→ **Provided passage**

# # # # #

Ancient Lava Shaped Mariana Trench


Heavy lava, tectonic movements shaped the 7-mile-deep abyss.

The Mariana Trench isn't really the deep, narrow furrow that the word "trench" implies. Rather, the abyss marks the location of a subduction zone.
Subduction zones occur where one part of the seabed—in this case the Pacific plate—dives beneath another, the Philippine plate. Though tectonic forces eventually warp the Pacific plate so that it makes a near-vertical dive into the Earth's interior, at seabed level the plate dips at a relatively gentle angle.
A tectonic plate is a huge hunk of rock, 60 miles (97 kilometers) or more thick, said Robert Stern, a geophysicist at the University of Texas, Dallas. "In order for this to sink back into the earth, it has to bend downward, and these are very gentle bends."
One reason the Mariana Trench is so deep, he added, is because the western Pacific is home to some of the oldest seafloor in the world—about 180 million years old.
Seafloor is formed as lava at mid-ocean ridges. When it's fresh, lava is comparatively warm and buoyant, riding high on the underlying mantle.

# # # # #

→ **Data**
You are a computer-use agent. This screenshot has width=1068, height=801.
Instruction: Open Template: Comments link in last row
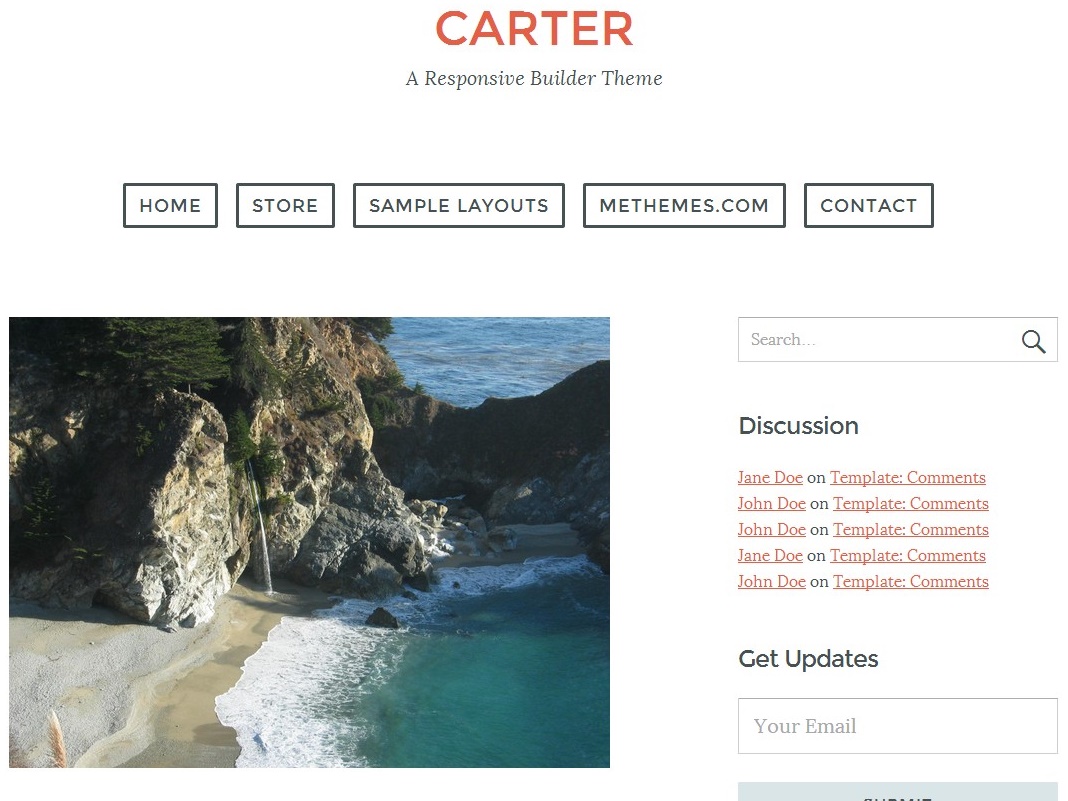911,581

# # # # #

→ **Complete the following**
1 > Please update the Mariana Trench article, starting at "Subduction zones occur" and ending at "million years old.", so that "geophysicist" becomes "geologist".
2 > Translate this sentence from the Mariana Trench article into Spanish: "Seafloor is formed as lava at mid-ocean ridges."
3 > Using the Mariana Trench article, answer yes or no for each statement and quote the words that decide it: (a) The Pacific plate dives beneath the Philippine plate. (b) Fresh lava is cool and dense. (c) Some of the seafloor in the western Pacific is about 180 million years old.
The listing plays no part in this work.

→ **Solutions to the problems**
1 >
Subduction zones occur where one part of the seabed—in this case the Pacific plate—dives beneath another, the Philippine plate. Though tectonic forces eventually warp the Pacific plate so that it makes a near-vertical dive into the Earth's interior, at seabed level the plate dips at a relatively gentle angle.
A tectonic plate is a huge hunk of rock, 60 miles (97 kilometers) or more thick, said Robert Stern, a geologist at the University of Texas, Dallas. "In order for this to sink back into the earth, it has to bend downward, and these are very gentle bends."
One reason the Mariana Trench is so deep, he added, is because the western Pacific is home to some of the oldest seafloor in the world—about 180 million years old.

2 > El lecho marino se forma como lava en las dorsales mesoceánicas.

3 >
(a) Yes: "in this case the Pacific plate—dives beneath another, the Philippine plate"
(b) No: "When it's fresh, lava is comparatively warm and buoyant"
(c) Yes: "the western Pacific is home to some of the oldest seafloor in the world—about 180 million years old"